▶ Quoted text:
********

For the last few days ideas, Ahas and progress have come so fast that I
have not had time to document them properly. Now is the time. A reminder:
all work is being done in the fstringify branch.
*Short summary*: There have been big Aha's, the code keeps getting simpler,
and further collapses in complexity beckon. The testing framework continues
to evolve. I won't speculate on schedule. Any "delays" have been worthwhile.
This is a long post. Feel free to skim or skip entirely.
The rest of this post discusses status and documents important design and
coding details. It will be pre-writing for a revised Theory of Operation,
now in LeoDocs.leo.
*Status, visualized*
I have spent a lot of time on testing and visualization tools. The
following are the untouched results from a unit test in unitTest.leo. This
test is a proof of concept for a tree-based fstringify.
The 'contents' dump shows the incoming source string, the 'tree' dump shows
the resulting (annotated) tree.
Contents...
1 """DS."""
2 print('test %s=%s'%(a, 2))
3 print(f"test {a}={2}")
Patched tree...
parent lines node tokens
====== ===== ==== ======
0 Module
0 Module 1 Expr
1 Expr 0 2 Str: s='DS.' string(DS.)
0 Module 3 Expr
3 Expr 4 Call
4 Call 1..2 5 Name: id='print' string(
"""DS.""") newline(1:10) name(print)
4 Call 2 6 BinOp: % op( string('test
%s=%s') op%
6 BinOp 0 7 Str: s='test %s=%s' string(test %s
=%s)
6 BinOp 8 Tuple
8 Tuple 2 9 Name: id='a' op( name(a)
8 Tuple 2 10 Num: n=2 op, number(2)
0 Module 11 Expr
11 Expr 12 Call
12 Call 2..3 13 Name: id='print' op) op) newline
(2:27) name(print)
12 Call 14 JoinedStr
*Note*: parentheses are in the wrong place. Fixing should be
straightforward, if not pretty ;-)
*About the results array*
An earlier post was ambivalent about the results array. Would it ever be
useful on its own? The answer is now completely clear*:*
*The results array is for internal use only.*
* It exists only to transfer data between the tree and the incoming
tokens list.*
Indeed, the name 'results' is a bit of a misnomer, but I can't think of a
better name.

********

▶ Task directions:
From the post about the fstringify branch above, set down word for word the passage starting at "The rest of" and ending at "a tree-based fstringify.".

▶ Entries shown:
********

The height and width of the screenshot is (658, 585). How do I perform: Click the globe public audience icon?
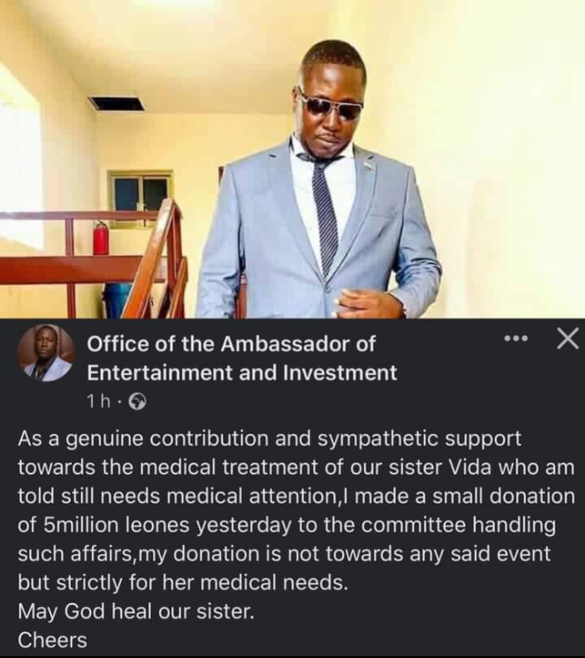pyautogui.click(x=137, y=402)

********

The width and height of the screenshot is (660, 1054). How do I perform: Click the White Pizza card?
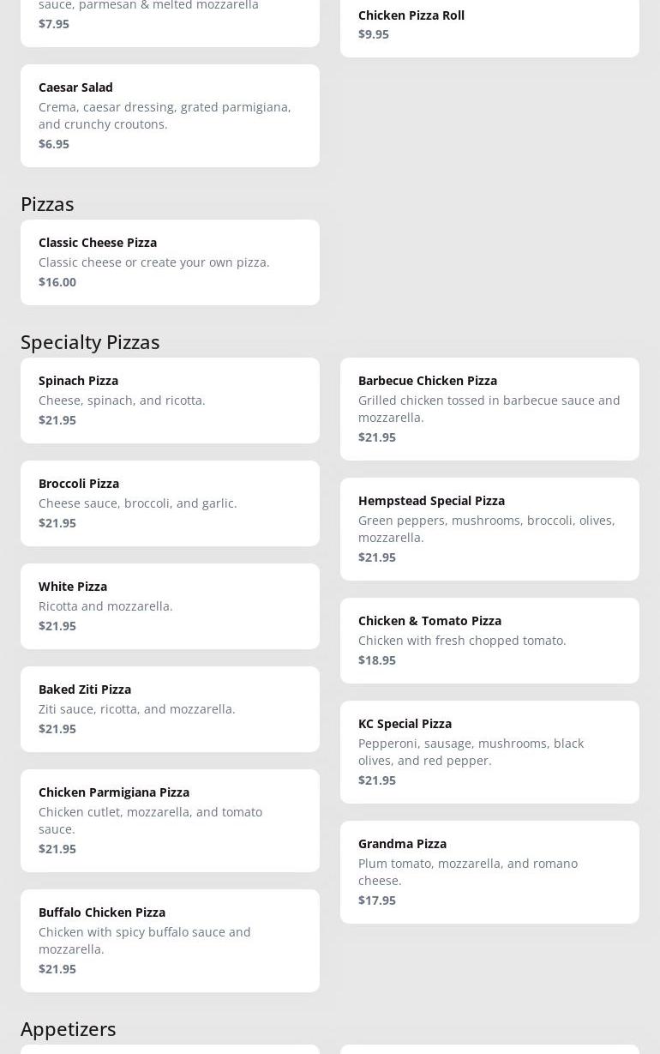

********

▶ Complete answer:
The rest of this post discusses status and documents important design and
coding details. It will be pre-writing for a revised Theory of Operation,
now in LeoDocs.leo.
*Status, visualized*
I have spent a lot of time on testing and visualization tools. The
following are the untouched results from a unit test in unitTest.leo. This
test is a proof of concept for a tree-based fstringify.